[Collection entries]
----------
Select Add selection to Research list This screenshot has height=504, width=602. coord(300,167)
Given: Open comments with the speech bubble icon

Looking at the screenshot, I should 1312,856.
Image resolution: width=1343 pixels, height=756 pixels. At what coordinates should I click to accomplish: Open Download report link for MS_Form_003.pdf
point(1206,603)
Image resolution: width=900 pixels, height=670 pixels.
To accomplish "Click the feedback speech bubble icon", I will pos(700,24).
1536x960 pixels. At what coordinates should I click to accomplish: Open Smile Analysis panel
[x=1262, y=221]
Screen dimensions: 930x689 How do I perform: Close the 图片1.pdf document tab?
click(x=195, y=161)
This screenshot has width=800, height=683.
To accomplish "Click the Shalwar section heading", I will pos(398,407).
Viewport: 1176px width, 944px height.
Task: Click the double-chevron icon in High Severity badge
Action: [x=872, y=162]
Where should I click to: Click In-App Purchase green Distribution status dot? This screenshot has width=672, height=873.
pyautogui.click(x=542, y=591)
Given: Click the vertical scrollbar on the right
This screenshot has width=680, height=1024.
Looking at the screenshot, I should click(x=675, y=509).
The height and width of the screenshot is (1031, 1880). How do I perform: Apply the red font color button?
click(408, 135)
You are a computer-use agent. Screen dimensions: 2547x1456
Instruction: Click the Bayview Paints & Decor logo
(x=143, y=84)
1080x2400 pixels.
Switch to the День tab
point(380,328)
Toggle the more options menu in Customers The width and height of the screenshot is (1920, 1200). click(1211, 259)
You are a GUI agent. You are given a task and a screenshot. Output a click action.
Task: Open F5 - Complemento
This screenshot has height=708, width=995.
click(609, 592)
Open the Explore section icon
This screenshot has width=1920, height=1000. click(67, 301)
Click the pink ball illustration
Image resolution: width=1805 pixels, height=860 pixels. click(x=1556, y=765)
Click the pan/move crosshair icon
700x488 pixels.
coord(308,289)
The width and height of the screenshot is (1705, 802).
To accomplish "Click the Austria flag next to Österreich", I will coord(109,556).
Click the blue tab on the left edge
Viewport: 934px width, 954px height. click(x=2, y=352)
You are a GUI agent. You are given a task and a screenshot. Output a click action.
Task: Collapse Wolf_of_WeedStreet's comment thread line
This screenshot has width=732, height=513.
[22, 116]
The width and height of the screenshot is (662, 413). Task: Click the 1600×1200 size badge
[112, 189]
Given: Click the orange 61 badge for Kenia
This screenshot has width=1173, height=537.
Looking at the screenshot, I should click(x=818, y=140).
----------
▶ **TASK GOAL**
Each record should be given again exactly as it reads.

▶ **ANSWER AREA**
Select Add selection to Research list This screenshot has height=504, width=602. coord(300,167)
Given: Open comments with the speech bubble icon

Looking at the screenshot, I should 1312,856.
Image resolution: width=1343 pixels, height=756 pixels. At what coordinates should I click to accomplish: Open Download report link for MS_Form_003.pdf
point(1206,603)
Image resolution: width=900 pixels, height=670 pixels.
To accomplish "Click the feedback speech bubble icon", I will pos(700,24).
1536x960 pixels. At what coordinates should I click to accomplish: Open Smile Analysis panel
[x=1262, y=221]
Screen dimensions: 930x689 How do I perform: Close the 图片1.pdf document tab?
click(x=195, y=161)
This screenshot has width=800, height=683.
To accomplish "Click the Shalwar section heading", I will pos(398,407).
Viewport: 1176px width, 944px height.
Task: Click the double-chevron icon in High Severity badge
Action: [x=872, y=162]
Where should I click to: Click In-App Purchase green Distribution status dot? This screenshot has width=672, height=873.
pyautogui.click(x=542, y=591)
Given: Click the vertical scrollbar on the right
This screenshot has width=680, height=1024.
Looking at the screenshot, I should click(x=675, y=509).
The height and width of the screenshot is (1031, 1880). How do I perform: Apply the red font color button?
click(408, 135)
You are a computer-use agent. Screen dimensions: 2547x1456
Instruction: Click the Bayview Paints & Decor logo
(x=143, y=84)
1080x2400 pixels.
Switch to the День tab
point(380,328)
Toggle the more options menu in Customers The width and height of the screenshot is (1920, 1200). click(1211, 259)
You are a GUI agent. You are given a task and a screenshot. Output a click action.
Task: Open F5 - Complemento
This screenshot has height=708, width=995.
click(609, 592)
Open the Explore section icon
This screenshot has width=1920, height=1000. click(67, 301)
Click the pink ball illustration
Image resolution: width=1805 pixels, height=860 pixels. click(x=1556, y=765)
Click the pan/move crosshair icon
700x488 pixels.
coord(308,289)
The width and height of the screenshot is (1705, 802).
To accomplish "Click the Austria flag next to Österreich", I will coord(109,556).
Click the blue tab on the left edge
Viewport: 934px width, 954px height. click(x=2, y=352)
You are a GUI agent. You are given a task and a screenshot. Output a click action.
Task: Collapse Wolf_of_WeedStreet's comment thread line
This screenshot has width=732, height=513.
[22, 116]
The width and height of the screenshot is (662, 413). Task: Click the 1600×1200 size badge
[112, 189]
Given: Click the orange 61 badge for Kenia
This screenshot has width=1173, height=537.
Looking at the screenshot, I should click(x=818, y=140).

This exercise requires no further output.